Kanser Hastasının Cinsel Yaşamı – Zorluklar ve Çözüm Önerileri
Cerrahi tedavi, kemoterapi ve hormonal tedaviler sonrası, bireyin bedeninde kalıcı ve bireyin psikolojisinde yaralayıcı değişikliklerin yanı sıra hormonal dengesinde de ciddi değişiklikler olmaktadır. Bazı kadın hastalar kemoterapi sonrası geçici veya kalıcı menopoza (yumurtalık fonksiyonları durmakta) girer. Tedavi etkinliğini ve başarısını artırmak amacı ile menopoza girmemiş bazı hastaların yumurtalık fonksiyonlarını özel ilaçlar yardımı ile susturmakta yani menopoza girmelerini sağlamaktayız. Tüm bu durumlar:
- Kadınlarda vajinal kuruluğa
- Hem erkek hemde kadında cinsel isteksizliğe ve beğenilmeme duygusuna,
- Kadınlarda cinsel ilişki sırasında ağrıya
- Hem erkek hemde kadında istenmeme korkusuna
- Erkeklerde ereksiyon ve boşalma problemlerine yol açmaktadır.
Bu koşullarda, kanserli hastanın ve eşinin sağlıklı bir cinsel yaşantıya sahip olmaları beklenemez.
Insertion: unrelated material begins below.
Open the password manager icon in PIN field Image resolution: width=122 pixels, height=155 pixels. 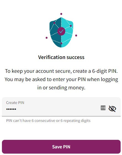pyautogui.click(x=103, y=108)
Tüm bu problemlerin ayrıntılarına bakıldığında, problemlerin 2/3’nün kısa bir değerlendirme sonrası, birkaç öneri ile hasta ve eşine güven aşılanması sonucu çözülebileceği bilinmektedir. Geriye kalan az bir kısmında ise hasta ve eşine önerilebilecek tıbbi ve psikolojik destekler sayesinde üstesinden gelinebilir.
Kanser tedavisi devam ederken doğum kontrolü
Kanser tedavisi görürken cinsel ilişkide doğum kontrol metodları kullanılması, hamilelik riskini önlemeye yardımcı olur. Kanser tedavisi görürken hamile kalmak; engelli bir çocuk, düşük ve doğal olarak kürtaj riski taşır. Spermatisit (sperm öldürücü) ve prezarvatif kullanımı gibi doğum kontrol yöntemlerini kullanmak, tedavi döneminde cinsel hayatınızdaki risk faktörlerini minimize edecektir.
Tedavi süresince doğum kontrolü ile ilgili doktorunuzla görüşünüz. Kanser tedaviniz bittikten sonra sağlıklı bir hamilelik geçirerek çocuk sahibi olmanız mümkündür.